Against the background of this explanation, it appears the limitation related to foreign money should cover both the political party and the candidates. Considering the candidate-centric nature of elections in a presidential democracy, where rich candidates can spend huge sums of money outside the party electoral structure, the law should have been explicit on the prohibition covering political parties and candidates. But if the law did not explicitly provide for this prohibition of candidates, it is the duty of INEC to use its omnibus regulatory powers to extend the prohibition to candidates. Otherwise, it would be difficult to sustain a conviction of a candidate in court or forfeiture of money sent to him from abroad in the light of S.36 (12) of the Constitution. This subsection requires a criminal offence to be defined and the penalty clearly stated in a written law before you can charge and sustain a conviction against any individual. Written law refers to an Act of the National Assembly, the law of a state or subsidiary legislation made under the authority of a valid law.

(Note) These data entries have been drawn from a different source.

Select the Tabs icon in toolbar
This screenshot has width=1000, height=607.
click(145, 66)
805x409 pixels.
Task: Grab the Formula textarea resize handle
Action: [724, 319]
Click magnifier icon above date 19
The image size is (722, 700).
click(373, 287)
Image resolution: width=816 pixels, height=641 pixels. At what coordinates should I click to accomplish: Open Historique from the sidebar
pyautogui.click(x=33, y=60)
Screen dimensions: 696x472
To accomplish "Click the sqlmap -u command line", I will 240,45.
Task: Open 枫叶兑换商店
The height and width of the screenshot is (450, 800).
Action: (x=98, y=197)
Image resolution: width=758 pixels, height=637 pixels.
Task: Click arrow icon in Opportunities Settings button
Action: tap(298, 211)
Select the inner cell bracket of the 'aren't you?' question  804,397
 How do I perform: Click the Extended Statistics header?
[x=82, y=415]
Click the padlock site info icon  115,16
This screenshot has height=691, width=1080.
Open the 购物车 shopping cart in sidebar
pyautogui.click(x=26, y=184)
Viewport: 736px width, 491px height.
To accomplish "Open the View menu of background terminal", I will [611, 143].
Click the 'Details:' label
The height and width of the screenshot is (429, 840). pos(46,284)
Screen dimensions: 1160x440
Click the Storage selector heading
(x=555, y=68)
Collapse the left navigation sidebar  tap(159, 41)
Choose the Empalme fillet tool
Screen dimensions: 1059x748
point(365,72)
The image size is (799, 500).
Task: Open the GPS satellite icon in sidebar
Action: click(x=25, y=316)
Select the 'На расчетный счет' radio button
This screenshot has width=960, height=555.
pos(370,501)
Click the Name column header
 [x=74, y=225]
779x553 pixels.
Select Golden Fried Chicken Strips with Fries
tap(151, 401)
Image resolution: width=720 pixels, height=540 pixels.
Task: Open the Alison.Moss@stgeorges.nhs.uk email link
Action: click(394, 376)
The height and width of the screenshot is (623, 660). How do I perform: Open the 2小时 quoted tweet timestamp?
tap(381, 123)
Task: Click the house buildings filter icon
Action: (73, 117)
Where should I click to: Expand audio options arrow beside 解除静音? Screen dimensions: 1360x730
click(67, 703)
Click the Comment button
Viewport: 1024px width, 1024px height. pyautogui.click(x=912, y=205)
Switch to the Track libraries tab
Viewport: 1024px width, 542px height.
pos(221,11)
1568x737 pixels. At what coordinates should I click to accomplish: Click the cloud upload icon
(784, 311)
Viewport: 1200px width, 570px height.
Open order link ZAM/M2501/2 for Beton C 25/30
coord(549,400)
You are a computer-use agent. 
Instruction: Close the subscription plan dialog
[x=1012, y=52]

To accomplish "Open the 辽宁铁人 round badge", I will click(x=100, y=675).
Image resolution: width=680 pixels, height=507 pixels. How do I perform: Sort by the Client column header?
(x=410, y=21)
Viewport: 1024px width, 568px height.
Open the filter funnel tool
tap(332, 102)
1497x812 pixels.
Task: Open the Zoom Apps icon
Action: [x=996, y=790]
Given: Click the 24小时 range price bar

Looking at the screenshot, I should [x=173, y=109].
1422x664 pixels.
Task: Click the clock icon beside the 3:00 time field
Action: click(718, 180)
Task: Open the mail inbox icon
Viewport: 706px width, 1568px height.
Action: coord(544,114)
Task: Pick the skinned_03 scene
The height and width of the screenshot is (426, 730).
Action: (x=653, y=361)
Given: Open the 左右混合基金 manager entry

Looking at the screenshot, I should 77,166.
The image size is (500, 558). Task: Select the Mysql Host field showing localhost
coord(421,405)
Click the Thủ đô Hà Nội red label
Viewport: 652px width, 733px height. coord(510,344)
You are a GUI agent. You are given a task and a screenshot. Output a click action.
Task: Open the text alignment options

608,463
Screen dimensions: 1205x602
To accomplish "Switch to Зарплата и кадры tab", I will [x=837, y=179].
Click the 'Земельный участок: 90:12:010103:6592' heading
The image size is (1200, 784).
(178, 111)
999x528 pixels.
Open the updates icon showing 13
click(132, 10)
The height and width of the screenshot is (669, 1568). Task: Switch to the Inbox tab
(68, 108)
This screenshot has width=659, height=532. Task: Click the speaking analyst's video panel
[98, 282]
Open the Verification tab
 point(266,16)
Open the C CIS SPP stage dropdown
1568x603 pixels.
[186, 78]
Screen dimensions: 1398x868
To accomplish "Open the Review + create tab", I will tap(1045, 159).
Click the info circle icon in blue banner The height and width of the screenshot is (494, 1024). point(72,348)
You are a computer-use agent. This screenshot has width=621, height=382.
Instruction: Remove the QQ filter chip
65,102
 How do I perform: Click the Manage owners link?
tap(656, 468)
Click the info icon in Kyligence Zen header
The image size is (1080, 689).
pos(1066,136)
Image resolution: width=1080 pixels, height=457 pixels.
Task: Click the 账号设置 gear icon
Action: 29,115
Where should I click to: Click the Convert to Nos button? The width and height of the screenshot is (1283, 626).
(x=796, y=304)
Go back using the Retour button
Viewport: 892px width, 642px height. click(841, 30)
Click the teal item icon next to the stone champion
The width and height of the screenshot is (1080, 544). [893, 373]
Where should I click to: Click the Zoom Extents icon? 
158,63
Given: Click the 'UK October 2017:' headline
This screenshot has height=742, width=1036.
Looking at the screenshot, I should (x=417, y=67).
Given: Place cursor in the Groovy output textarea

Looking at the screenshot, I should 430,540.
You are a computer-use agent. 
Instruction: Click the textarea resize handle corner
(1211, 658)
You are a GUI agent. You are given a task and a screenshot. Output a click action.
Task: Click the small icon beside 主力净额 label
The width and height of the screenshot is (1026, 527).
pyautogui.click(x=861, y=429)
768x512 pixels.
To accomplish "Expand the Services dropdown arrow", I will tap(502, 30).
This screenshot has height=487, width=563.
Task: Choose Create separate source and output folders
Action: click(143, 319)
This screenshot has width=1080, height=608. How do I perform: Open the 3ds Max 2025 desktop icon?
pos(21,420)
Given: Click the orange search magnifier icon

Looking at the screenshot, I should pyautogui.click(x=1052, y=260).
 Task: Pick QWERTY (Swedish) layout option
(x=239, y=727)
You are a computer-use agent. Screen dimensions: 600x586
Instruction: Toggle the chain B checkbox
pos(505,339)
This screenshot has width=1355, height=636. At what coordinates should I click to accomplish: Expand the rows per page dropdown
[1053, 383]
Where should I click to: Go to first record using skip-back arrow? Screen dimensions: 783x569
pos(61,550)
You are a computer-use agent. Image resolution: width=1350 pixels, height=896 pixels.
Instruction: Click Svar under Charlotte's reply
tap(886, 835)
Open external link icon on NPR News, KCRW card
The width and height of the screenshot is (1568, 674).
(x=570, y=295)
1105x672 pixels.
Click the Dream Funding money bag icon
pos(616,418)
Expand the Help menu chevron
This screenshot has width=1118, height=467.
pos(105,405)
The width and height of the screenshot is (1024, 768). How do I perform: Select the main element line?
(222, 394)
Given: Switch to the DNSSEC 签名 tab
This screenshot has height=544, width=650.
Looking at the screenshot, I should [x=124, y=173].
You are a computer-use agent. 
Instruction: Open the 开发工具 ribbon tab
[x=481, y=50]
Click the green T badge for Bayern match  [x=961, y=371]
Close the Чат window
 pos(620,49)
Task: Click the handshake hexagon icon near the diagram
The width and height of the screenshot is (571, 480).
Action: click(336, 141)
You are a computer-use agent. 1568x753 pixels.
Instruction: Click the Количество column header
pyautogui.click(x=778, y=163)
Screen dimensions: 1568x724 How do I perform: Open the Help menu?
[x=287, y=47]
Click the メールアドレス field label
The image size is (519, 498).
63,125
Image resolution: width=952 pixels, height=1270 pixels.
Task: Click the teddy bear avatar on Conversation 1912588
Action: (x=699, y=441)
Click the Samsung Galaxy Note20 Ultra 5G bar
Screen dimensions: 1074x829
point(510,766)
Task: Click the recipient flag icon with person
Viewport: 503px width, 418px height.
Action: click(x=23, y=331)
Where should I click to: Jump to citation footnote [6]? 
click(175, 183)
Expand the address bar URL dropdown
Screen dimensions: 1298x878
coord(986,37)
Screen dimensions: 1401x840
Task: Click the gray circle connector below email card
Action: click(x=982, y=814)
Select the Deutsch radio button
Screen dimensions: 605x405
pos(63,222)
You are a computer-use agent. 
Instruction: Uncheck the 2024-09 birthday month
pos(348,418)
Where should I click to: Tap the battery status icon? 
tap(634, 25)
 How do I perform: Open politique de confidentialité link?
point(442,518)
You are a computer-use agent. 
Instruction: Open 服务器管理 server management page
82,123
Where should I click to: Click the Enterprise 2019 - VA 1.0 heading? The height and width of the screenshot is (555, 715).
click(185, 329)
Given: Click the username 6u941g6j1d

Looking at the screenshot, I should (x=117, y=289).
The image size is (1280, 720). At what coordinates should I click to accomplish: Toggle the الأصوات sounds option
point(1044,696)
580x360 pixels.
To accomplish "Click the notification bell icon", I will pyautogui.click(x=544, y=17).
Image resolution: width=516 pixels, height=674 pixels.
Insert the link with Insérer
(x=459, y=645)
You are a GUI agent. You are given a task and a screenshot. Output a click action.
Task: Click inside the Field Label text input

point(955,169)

Assuming that this prohibition of foreign money in Nigerian elections scales the hurdle of being liberally interpreted or under the authority of subsidiary legislation extended to candidates, how will the phrase; “be entitled to retain any funds or assets remitted or sent to it from outside Nigeria” be interpreted? If the jurisprudential thought is to bar foreigners from interfering in national elections, will Nigerians living in the diaspora be put in the same categorisation for example as Americans, Canadians, etc.? The answer will obviously be negative. If you were to classify them as foreigners, wiring money directly to a candidate’s or political party’s account will be in violation of the law. However, assuming a Nigerian living in Canada has a bank account in Lagos, Kano, or Enugu and wires money to his Nigerian account or his relative’s account – which is legal, and from that account or his relative’s account, money is dispensed to a political party or candidate, would this be categorised as foreign money? I doubt if anyone in good conscience can categorise that as foreign money.
The Constitution and the Electoral Act seem to have a lacuna that needs to be properly addressed in future amendments and reviews of the Electoral Act. Some of these issues were raised in the report of the Centre for Social Justice on reforms and amendments to the campaign finance provisions of the Constitution and Electoral Act submitted to the National Assembly as a contribution toward the review of the Electoral Act. Unfortunately, these issues were ignored and the challenge remains.
In conclusion, INEC needs to cover the field in its regulations to ensure that grey areas are addressed and that there is certainty in the campaign finance laws and regulations in the campaigns for the 2023 elections.